Maryland taxes might be high but they're not out of line. Compared with the other 49 states, Maryland's total tax burden is somewhere in the middle of the pack. The Tax Foundation, a conservative think tank, ranks Maryland's overall tax burden as fourth highest in the nation. But the breakdowns sort of belie that number. The top income tax rate of 6.25 percent is the 20th highest in the nation; the sales tax is 43rd highest; the gas tax is 26th; and the combined state and local property tax, which everybody grumps about, is 26th highest in the nation. Averaged out, even the "teabaggers" would have to admit that's not much of a reason for millionaires to flee Maryland.

Not too long ago, Maryland was ranked as the wealthiest state in the nation with the largest collection of millionaires in the nation after New Jersey, the bedroom state to many of New York's Wall Street robber barons and even the parvenu Lou Dobbs (who collected an $8 million buyout to shut him up and out at CNN). Even the state's decapitated governor, Jon Corzine, was a multi-millionaire refugee from Goldman Sachs who spent $63 million of his own money on a losing campaign for reelection.

So now Maryland is supposedly down from 7,067 millionaires in 2007 to 4,910 currently living among us, and that's out of 2.5 million filed tax returns. Maybe the missing millionaires didn't make that much money last year. So where are they? It's probably safe to say that many of Maryland's millionaires are in Montgomery County, where many of the K Street lobbyists and Washington's media celebrities actually live, a characteristic Maryland shares with Northern Virginia. But hey, novelist Tom Clancy just bought a $12.5 million condo at the Ritz-Carlton in Baltimore's Inner Harbor. Muffin man John Paterakis practically owns a city within a city at Harbor East. And attorney Peter G. Angelos can plant his flag and stake a claim to his share of real estate, too.
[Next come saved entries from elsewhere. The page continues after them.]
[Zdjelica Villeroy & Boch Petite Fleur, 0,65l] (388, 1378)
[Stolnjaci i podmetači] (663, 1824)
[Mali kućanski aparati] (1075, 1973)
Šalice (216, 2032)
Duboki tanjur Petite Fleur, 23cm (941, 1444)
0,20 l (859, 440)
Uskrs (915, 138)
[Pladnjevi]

Talbot County on the Eastern Shore used to be a weekend hangout for out-of-state millionaires who parked their yachts at local basins and headed off to their wooded estates for weekend romps. Now Talbot County is host to the Bush Administration's warlords, Dick Cheney and Donald Rumsfeld-certainly two millionaires by dint of their government service-who have neighboring estates for weekend get-togethers after stirring things up on workdays in Washington.

And if anybody's bothered to add up the wealth in Mitchellville, in Prince George's County, it's not on Google or the comptroller's website. Mitchellville, for those who don't know, is the wealthiest black enclave in America and home to much of Maryland's black bourgeoisie and their million-dollar estates.

The tax-form count on millionaires might be down in the tax collector's office, but there are those in Maryland who're becoming millionaires everyday, one way or another, but who do it mainly out of sight. And the comptroller won't find them until they cash in and the tax bill is due.

  • Obviously, they haven't gone anywhere. But on a different tangent, as anyone over 30 knows, a "millionaire" isn't really unique these days, at least compared to 30 years ago, when a millionaire was really, really rich.